TASK ITEM: Check every line in the listing below for "computer". Copy the ones where it occurs.

*****

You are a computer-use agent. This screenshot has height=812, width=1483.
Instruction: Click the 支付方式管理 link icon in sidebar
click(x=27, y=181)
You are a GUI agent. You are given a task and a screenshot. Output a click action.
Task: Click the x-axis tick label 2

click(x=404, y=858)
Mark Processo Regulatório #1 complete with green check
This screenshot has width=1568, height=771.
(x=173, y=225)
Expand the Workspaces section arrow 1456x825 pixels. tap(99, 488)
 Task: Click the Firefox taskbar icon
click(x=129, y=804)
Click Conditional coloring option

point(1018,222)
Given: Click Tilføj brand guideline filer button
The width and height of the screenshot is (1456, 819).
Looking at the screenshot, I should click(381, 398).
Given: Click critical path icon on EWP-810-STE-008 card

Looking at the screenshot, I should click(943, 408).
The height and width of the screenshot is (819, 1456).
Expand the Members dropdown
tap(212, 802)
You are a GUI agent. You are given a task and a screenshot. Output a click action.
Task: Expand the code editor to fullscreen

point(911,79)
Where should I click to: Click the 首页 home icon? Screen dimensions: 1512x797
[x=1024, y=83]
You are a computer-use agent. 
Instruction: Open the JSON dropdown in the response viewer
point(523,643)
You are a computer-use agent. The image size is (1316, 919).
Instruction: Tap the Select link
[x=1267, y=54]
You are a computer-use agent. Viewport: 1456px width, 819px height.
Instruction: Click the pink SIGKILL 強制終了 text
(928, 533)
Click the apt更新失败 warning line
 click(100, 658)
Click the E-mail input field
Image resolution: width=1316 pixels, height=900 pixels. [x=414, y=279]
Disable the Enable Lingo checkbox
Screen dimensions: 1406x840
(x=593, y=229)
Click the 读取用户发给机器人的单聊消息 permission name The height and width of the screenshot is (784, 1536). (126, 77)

*****

SOLUTION TO THIS PROBLEM:
You are a computer-use agent. This screenshot has height=812, width=1483.
You are a computer-use agent. 
You are a computer-use agent. The image size is (1316, 919).
You are a computer-use agent. Viewport: 1456px width, 819px height.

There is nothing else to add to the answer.